In [None]:
import dill
dill.load_session('user_and_course_dfs.db')

In [None]:
%run other_graphing_utilities.ipynb

from durations import *
import networkx as nx
from matplotlib.offsetbox import AnchoredText
from datetime import timedelta
from utilities import *

In [None]:
c.to_file = False

In [None]:
# Todo change gs_ratio to width_ratios
def draw_network(sums, title_name="", title_addition="", figsize=(8.6, 3), gs_ratio=[1, 1], 
                 attribute='duration', tick_transform=lambda x: timedelta(seconds=x),
                 node_size_reps=pd.Series([]), node_size_reps_type='Durations', 
                 node_size=NODE_SIZE, arrow_size=ARROW_SIZE, node_colors=None,
                 height_ratios=[18, 1], size_label_equals_loc=(0.0008, 0.0014),
                 hspace=0.0, size_rep_unit='seconds'):
    
    if node_colors:
        assert(len(gs_ratio) == 3)
    else:
        assert(len(gs_ratio) == 2)
        
    if node_size_reps.size:
        assert(len(height_ratios) == 2)

    G = nx.from_pandas_edgelist(sums, source='from', target='to', 
                                edge_attr=attribute, create_using=nx.DiGraph())

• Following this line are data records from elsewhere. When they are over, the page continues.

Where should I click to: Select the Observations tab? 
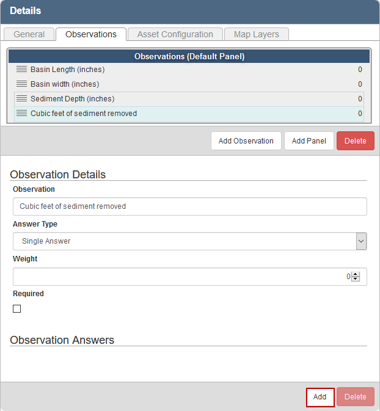coord(91,34)
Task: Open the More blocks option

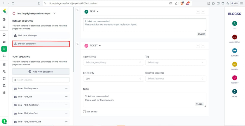Action: (234, 92)
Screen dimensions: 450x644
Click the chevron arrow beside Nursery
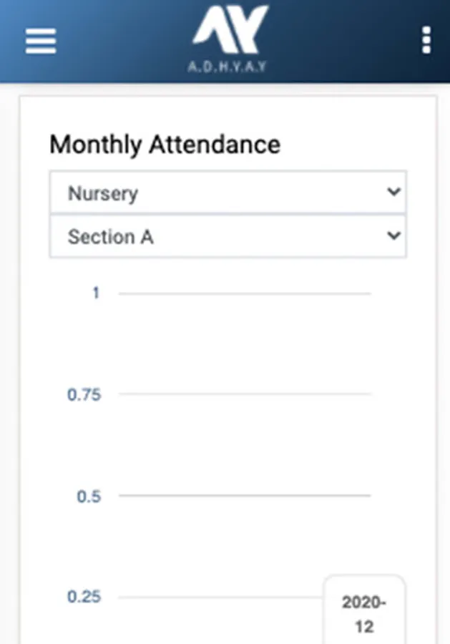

    pos = nx.nx_agraph.graphviz_layout(G)
    
    nodes = list(G.nodes())
    
    attributes = [G[u][v][attribute] for u, v in G.edges()]
    max_attribute = max(attributes)
    vmax = max_attribute
    
    if len(attributes) == 1:
        vmin = max_attribute
    else:
        vmin = 0

    if node_size_reps.size:
        vert_subs = 2
        height_ratios = height_ratios
    else:
        vert_subs = 1
        height_ratios = [1]

    if node_size_reps.size:
        node_size_reps = node_size_reps[node_size_reps.index.isin(nodes)]
        nodes, sizes = get_node_sizes(nodes, node_size_reps, node_size)
        assert(node_size_reps.size == len(nodes) == len(sizes))
    else:
        sizes = node_size
    
    horz_subs = 2
    if node_colors:
        colors, combos, cmap = get_colors_from_dict(nodes, node_colors)
        
        if not colors: 
            node_colors = None
            horz_subs = 2
            del gs_ratio[-1]
        else:
            horz_subs = 3

    fig = plt.figure(figsize=figsize)
    grid = plt.GridSpec(vert_subs, horz_subs, width_ratios=gs_ratio, 
                        height_ratios=height_ratios, hspace=hspace)
        
    if node_size_reps.size:
        ann_label_ax = fig.add_subplot(grid[0, 0])
        main_ax = fig.add_subplot(grid[0, 1])
        size_label_ax = fig.add_subplot(grid[1, 0:])
    else:
        ann_label_ax = fig.add_subplot(grid[0])
        main_ax = fig.add_subplot(grid[1])
            
    if node_size_reps.size and node_colors:
        node_colors_cbar_ax = fig.add_subplot(grid[0, 2])
    elif not node_size_reps.size and node_colors:
        node_colors_cbar_ax = fig.add_subplot(grid[2])
        
    attribute_cbar_ax = fig.axes[0]
    
    if node_colors:
        node_drawings = nx.draw_networkx_nodes(G, pos, nodelist=nodes, node_size=sizes,
                                               ax=main_ax, node_color=colors)
    else:
        node_drawings = nx.draw_networkx_nodes(G, pos, nodelist=nodes, node_size=sizes, ax=main_ax)
        
    node_drawings.set_zorder(max_attribute + 1)
    
    if len(attributes) == 1:
        single_color = mpl.colors.rgb2hex(CMAP(int(CMAP.N/2)))
        edge_drawings = nx.draw_networkx_edges(G, pos, edge_color=single_color, 
                                               arrowsize=arrow_size, ax=main_ax)
    else:
        edge_drawings = nx.draw_networkx_edges(G, pos, edge_color=attributes, 
                                               edge_cmap=CMAP, arrowsize=arrow_size, 
                                               vmin=vmin, vmax=vmax, ax=main_ax)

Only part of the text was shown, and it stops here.